Le rapport Piveteau estime qu’il ne faudrait plus créer des « places » mais des « solutions » ; les « places » seraient réservées aux cas les plus graves et encore faudrait-il multiplier pour eux-aussi les accueils temporaires et séquentiels, même s’ils ne correspondent pas à leurs demandes et à leurs besoins. Les « solutions » seraient construites au niveau d’un territoire à partir d’un « plan d’accompagnement global » qui donnera à un usager un droit à un certain nombre de prestations. Ainsi, à titre d’exemple, un jeune adulte n’ayant pas trouvé de place dans un foyer de jour, « bénéficiera » de prestations (éducatives, paramédicales), tout en étant maintenu durablement à domicile, même si cela n’est pas son choix. C’est ce qu’on appelle une « réponse accompagnée ». Le « mauvais objet » institutionnel, pourtant créateur de lien social et relationnel, de structuration dans le temps et dans l’espace ou encore de normalité (au sens du principe scandinave de normalisation) serait ainsi écarté au profit d’une pseudo-inclusion qui se résume, en fait, à un retour en famille.

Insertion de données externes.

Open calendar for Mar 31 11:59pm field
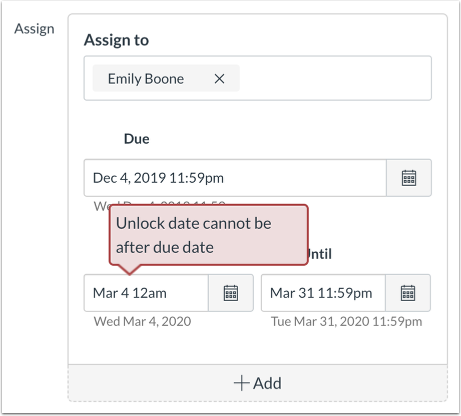This screenshot has width=461, height=416. 408,293
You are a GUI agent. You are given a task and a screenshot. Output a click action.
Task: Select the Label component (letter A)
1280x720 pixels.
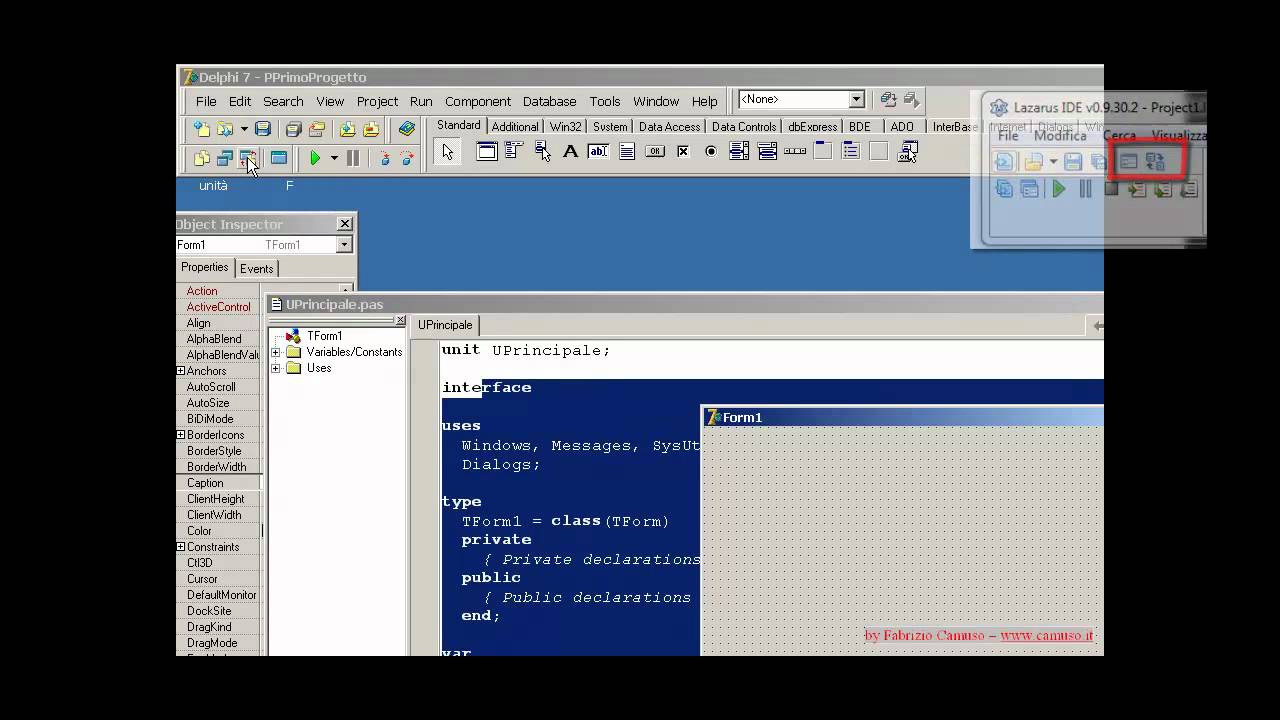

Et pour accompagner la mise en œuvre du rapport Piveteau, un nouveau système de financement, dit Serafin, est en cours d’élaboration. Serafin prévoit de financer, à partir de référentiels très réducteurs de besoins et de prestations, les différents actes dispensés aux « bénéficiaires ». À l’hôpital, cette technique budgétaire se dénomme la T2 A, dont les impacts négatifs font consensus. Et pourtant, rien ne semble freiner la frénésie de sanitarisation du secteur médico-social. Nous nous trouvons aujourd’hui devant un débat de fond entre deux options : la première est de s’adosser au dispositif existant (établissements et services, droits des usagers, individualisation de l’accompagnement, ouverture sur l’environnement, choix de vie…) pour faire face aux évolutions populationnelles, sociales et culturelles ; la seconde est de favoriser la vie au domicile (des parents ? des frères et sœurs ? lorsque les handicaps psychiques sont vifs et récurrents, lorsque le vieillissement et la dépendance auront raison des solutions familiales… ?) S’agira-t-il de substituer à la solidarité collective, la compassion, la solidarité interpersonnelle et intra-familiale et la plupart du temps, aléatoire ? C’est parce que le dispositif actuel de réponses est diversifié et stable (institutions, services, vie chez soi, placement familial, intégration « assistée » ou totale…) et correctement financé par la collectivité qu’il ouvre à chacun le bénéfice des droits à l’éducation, au travail, au logement, à la formation… Par contre, une approche fondamentaliste de l’inclusion (pas d’établissements sociaux et médico-sociaux) associée à l’éternel fantasme de diminution des budgets sociaux, ne permettrait pas l’accès aux droits fondamentaux mais plutôt à des aides à la dépendance (comme pour les personnes âgées). Les associations, les professionnels et plus largement la société civile devraient s’emparer de ce débat qui est tout sauf technique.